Sarorn Phi, 39, cautiously stops his moto 20 metres away from the large, signless boom gate blocking his path in Sesan district. He shuffles toward the security guard’s hut at the entrance to a sprawling Chinese rubber plantation and negotiates with the guard to enter the concession.
For Phi, and the 18 other families that live in Sre Chhouk village, Kbal Romeas commune, bargaining with security personnel has become part and parcel of life in a village literally marooned by two land concessions.
“We used to be able to come and go, but two years ago, they made a Chinese concession on this side,” Phi says, sitting under a gnarled tree near his lean-to hut. “And a Vietnamese concession on that side. We cannot go anywhere without permission.”
A village elder, Khuon Chorn, 67, said the mixed-minority ethnicity villagers had been living in the surrounding jungle ancestrally but seemed to have been completely overlooked when concessions, completely fencing them in, were granted.
“We are very isolated, it seems like we are living on an island because the companies’ land is all around us,” Chorn said.
When the true scale of the village’s predicament became apparent, as large-scale clearing and security personnel moved into the concessions earlier this year, the families packed up their humble belongings and moved to National Road 78A to live in temporary shacks alongside 114 other families who had been evicted by Vietnamese company Pacific Co, Ltd.
However, the families were shortly evicted from the national road, which runs adjacent to the Chinese company’s plantation.
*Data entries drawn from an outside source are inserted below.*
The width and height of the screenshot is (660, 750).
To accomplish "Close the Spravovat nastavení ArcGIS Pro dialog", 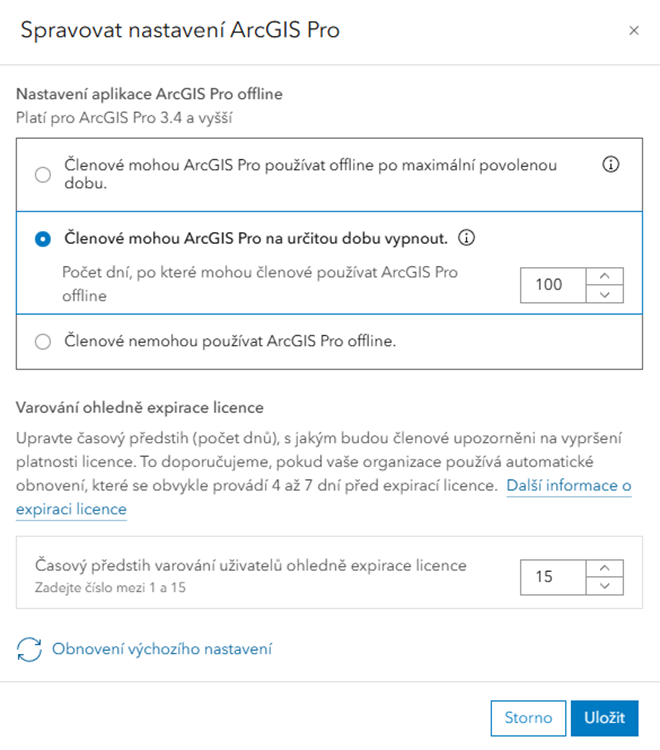I will coord(634,31).
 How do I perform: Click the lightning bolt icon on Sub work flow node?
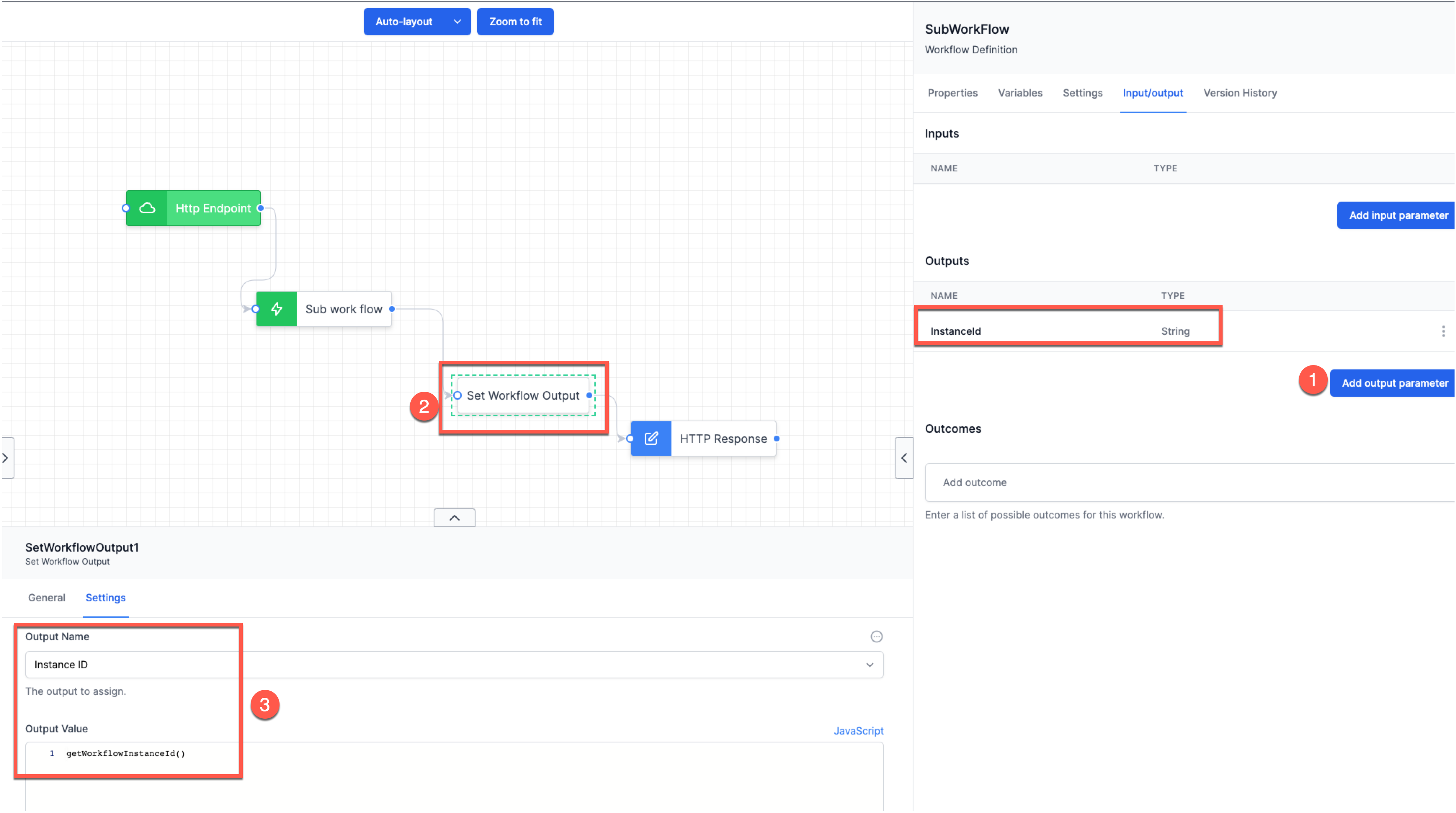pyautogui.click(x=276, y=309)
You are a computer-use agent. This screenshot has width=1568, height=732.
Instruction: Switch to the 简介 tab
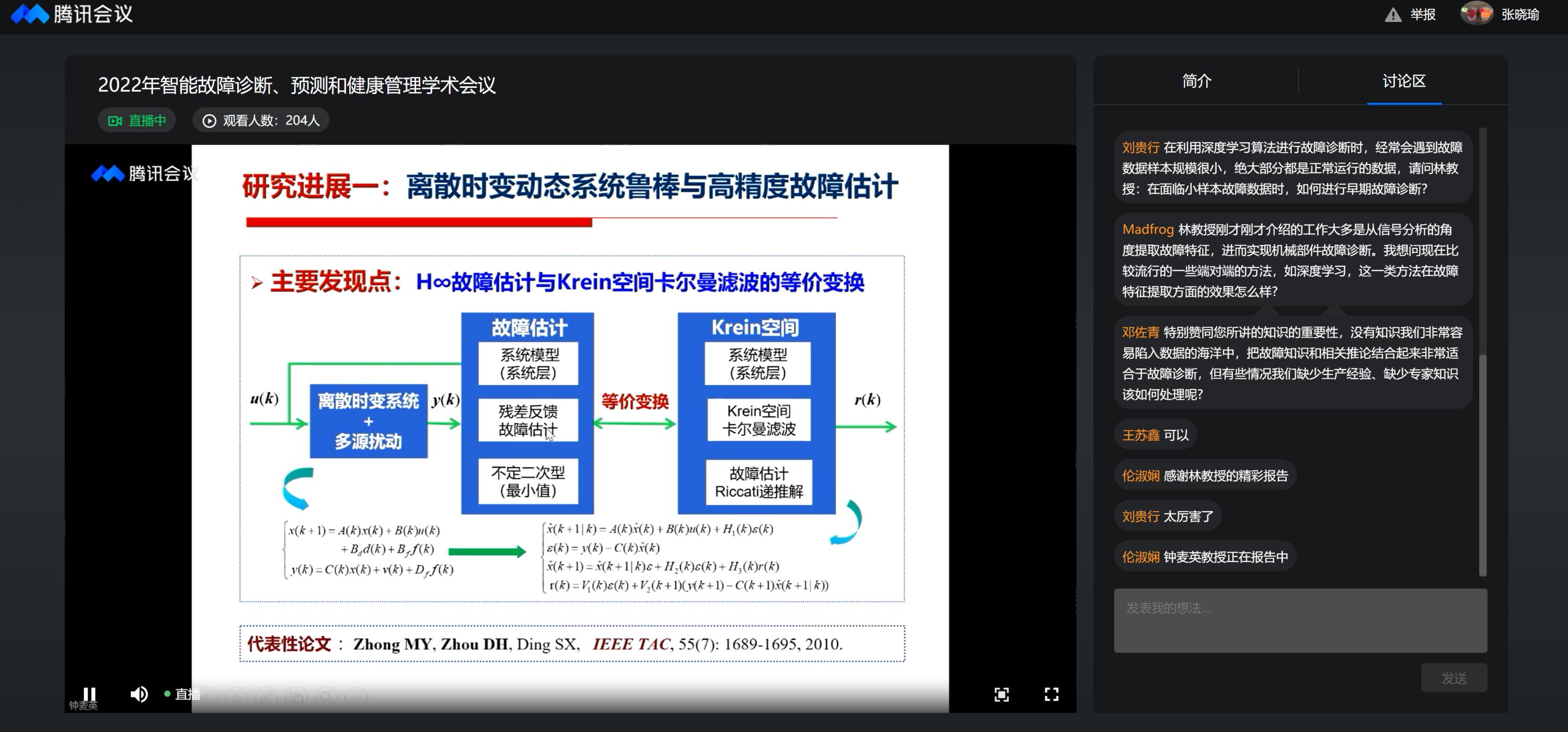[x=1196, y=81]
None of the villagers with whom the Post spoke could identify the company by name, and when Post reporters asked the name of a uniformed guard, he refused to speak, retreating to his guard shack.
“That private company and authorities made us leave and warned they would imprison us if we refused to move out,” Chorn recounted, his tiny frame leaning against the tree. “They tore down our homes with chainsaws.”
So, he said, the 19 families returned to their “island” village to resume a life with no access to schools, healthcare, electricity or sanitation – hardships exacerbated by a new lack of access to food and the outside world.
As curious children peaked out from the stilts of the village’s shacks, Phi shook his head in despair.
“There is no forest, no animals and no food for us as a minority now,” he said. “We used to hunt the wild animals for our food, but now it is very hard to hunt, and we are lacking food and sometimes just eat rice with salt,” he said.
Dressed only in a red krama, Thai Laing, 38, said that he had tried to adapt to the new living situation and secure a job with Pacific’s plantation.
“I went to work for the company for two months, but stopped because they did not pay any of my salary,” he said, adding that the large majority of employees were Vietnamese.
“Now I have no land, where else can I work? Because I do not have access to any of the companies’ land or the roads,” he said.
His wife, Thai Toeng, 37, in a nearby hut was carrying for Phi’s younger sister, who, over the past two months, had reduced to skeletal form and had to be held up and supported to breathe.
“She got sick, but the provincial hospital just sent her back here,” Toeng said, shooing away the emaciated 23-year-old’s two young children.
“Our children will be illiterate like us. I am so concerned about malaria in this rainy season – our children are so vulnerable.”